_What is being asked:_ Every entry below should be printed exactly, without its images.

Items listed in a dataset
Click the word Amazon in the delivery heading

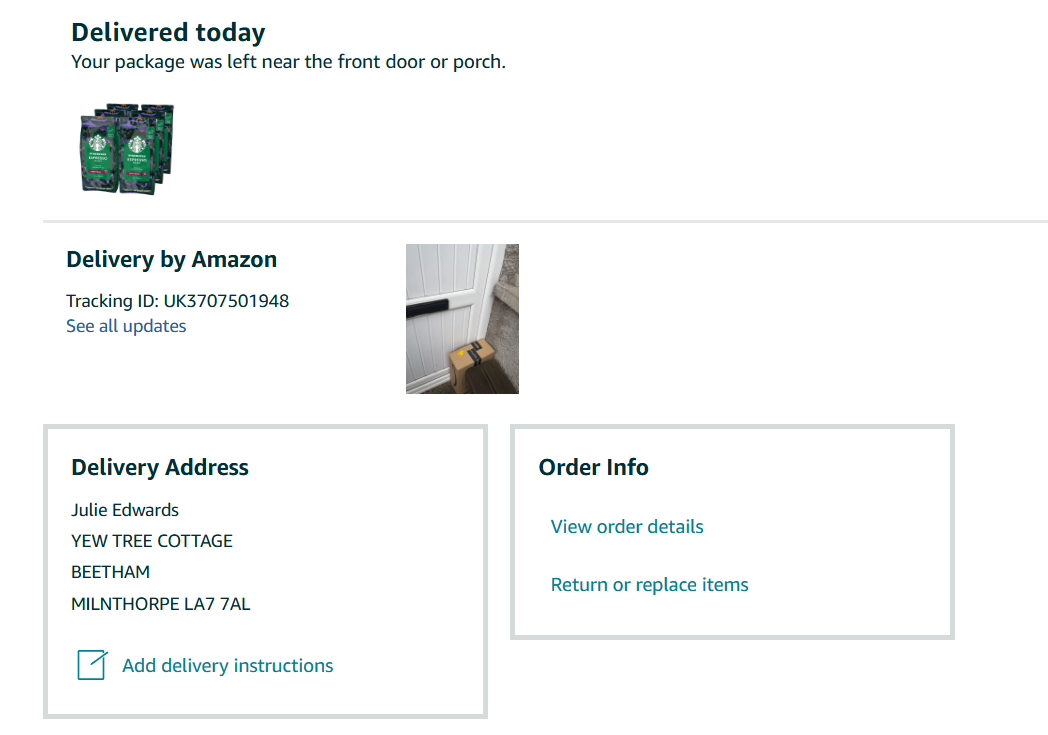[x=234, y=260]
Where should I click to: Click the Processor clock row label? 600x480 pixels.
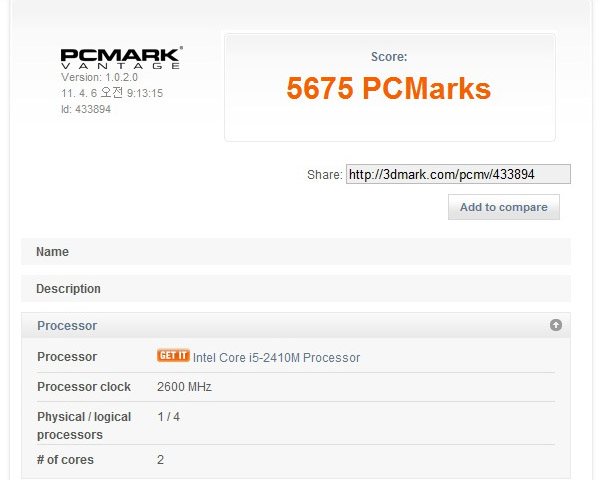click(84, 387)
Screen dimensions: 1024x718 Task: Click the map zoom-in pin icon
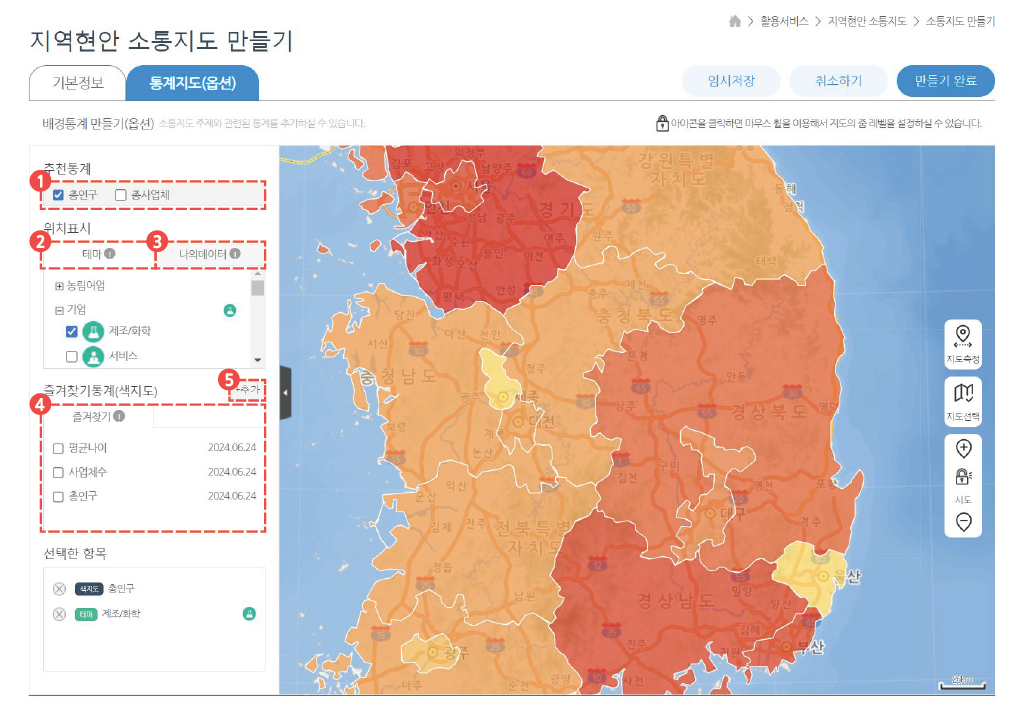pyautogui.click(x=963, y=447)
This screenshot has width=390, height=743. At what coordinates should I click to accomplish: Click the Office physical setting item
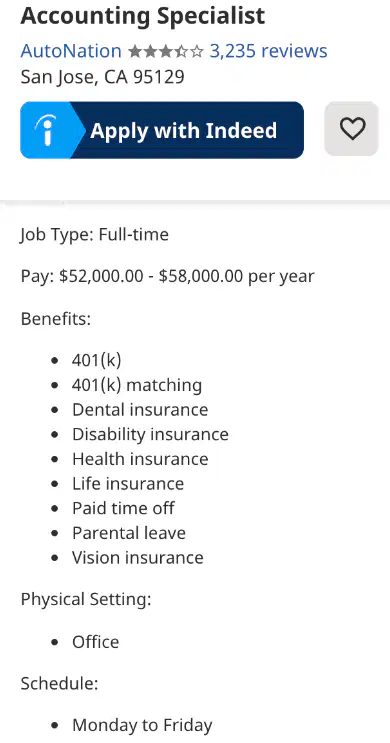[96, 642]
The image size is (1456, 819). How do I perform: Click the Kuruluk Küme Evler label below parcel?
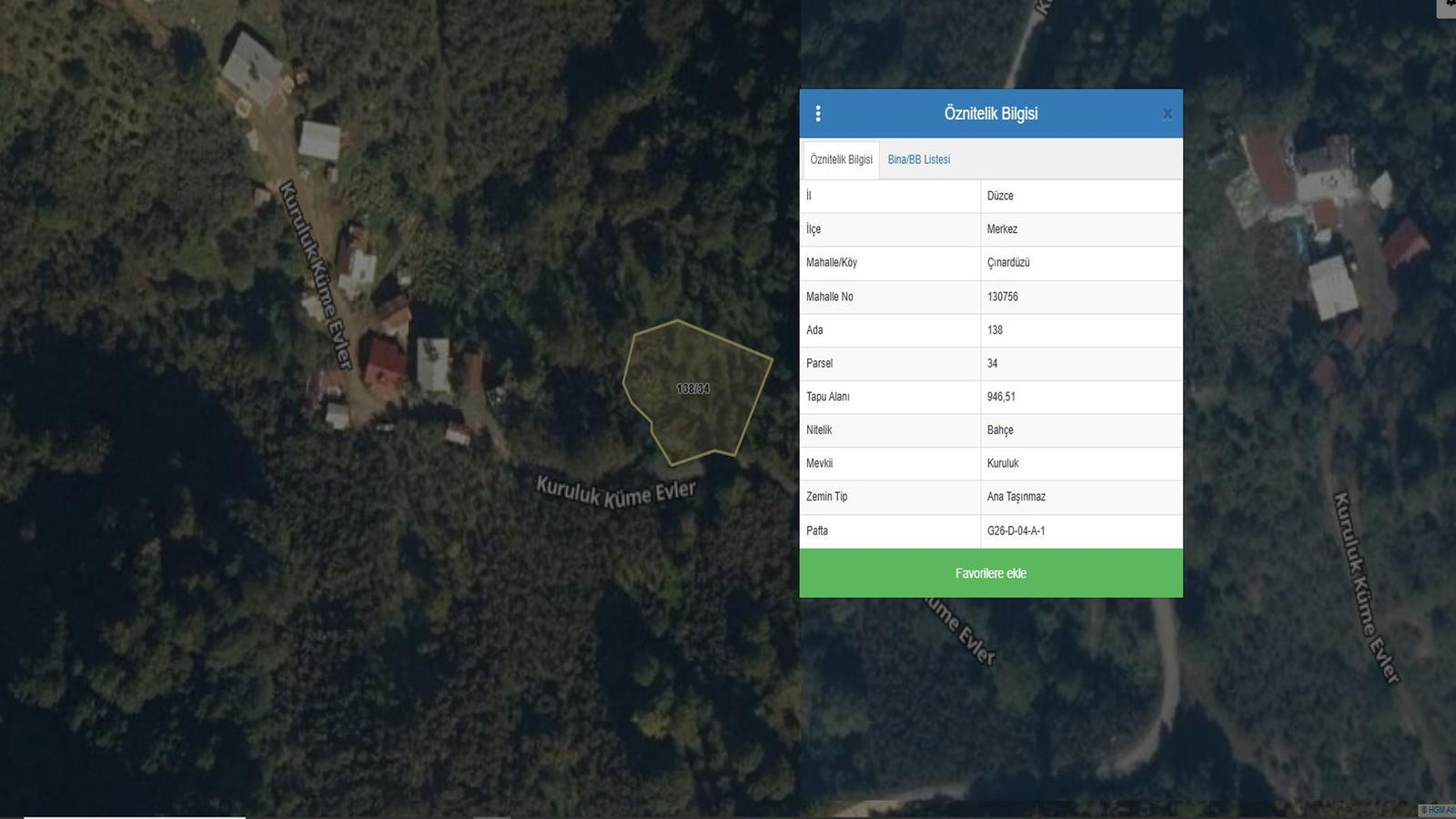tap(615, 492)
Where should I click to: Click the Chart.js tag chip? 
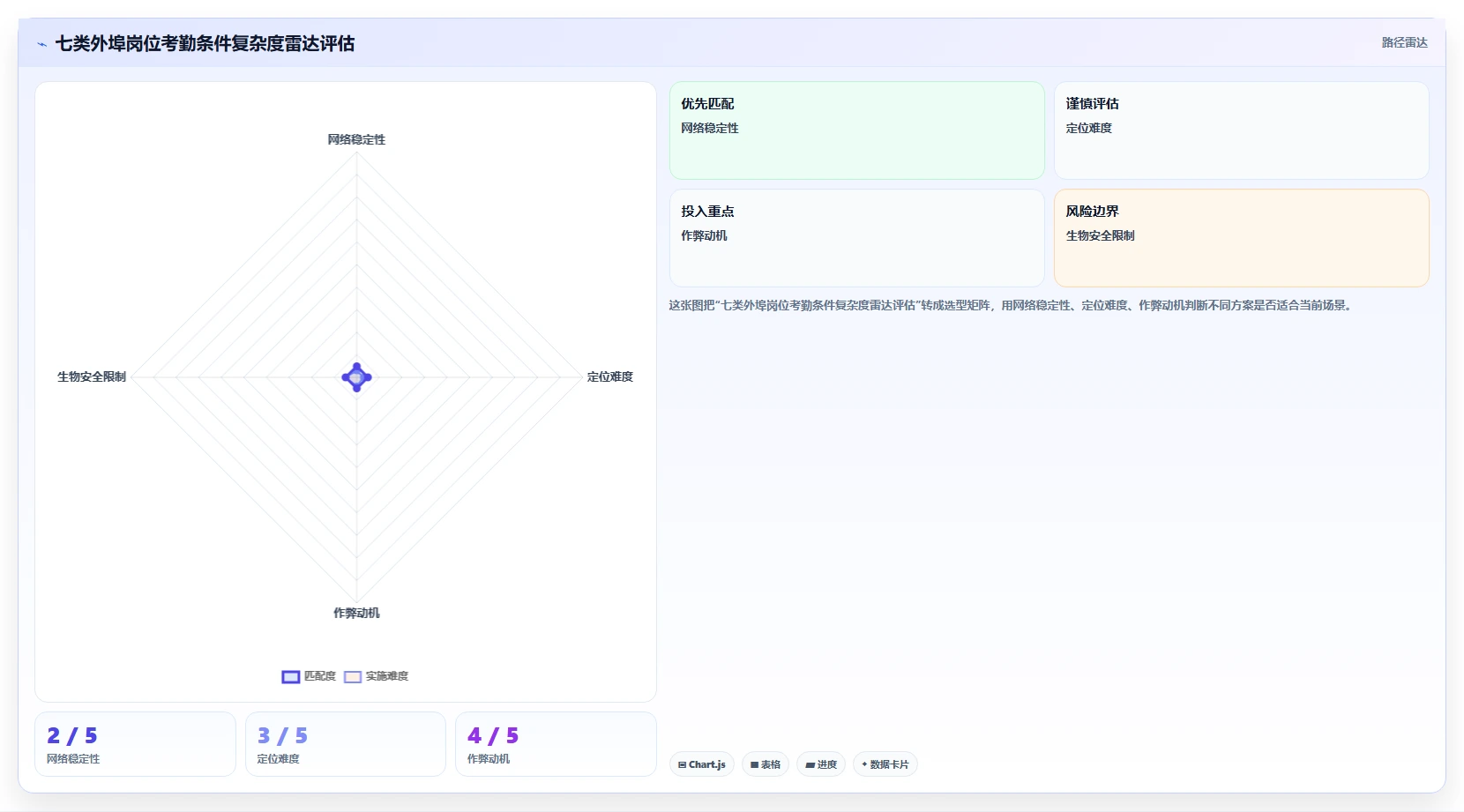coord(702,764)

_Task answer:_
Click the word Amazon in the delivery heading

[x=234, y=260]
Where should I click to: Click the Processor clock row label? 600x480 pixels.
click(84, 387)
Screen dimensions: 1024x718 Task: Click the map zoom-in pin icon
pyautogui.click(x=963, y=447)
This screenshot has width=390, height=743. At what coordinates should I click to accomplish: Click the Office physical setting item
[96, 642]
The image size is (1456, 819). How do I perform: Click the Kuruluk Küme Evler label below parcel?
tap(615, 492)
Where should I click to: Click the Chart.js tag chip? 
coord(702,764)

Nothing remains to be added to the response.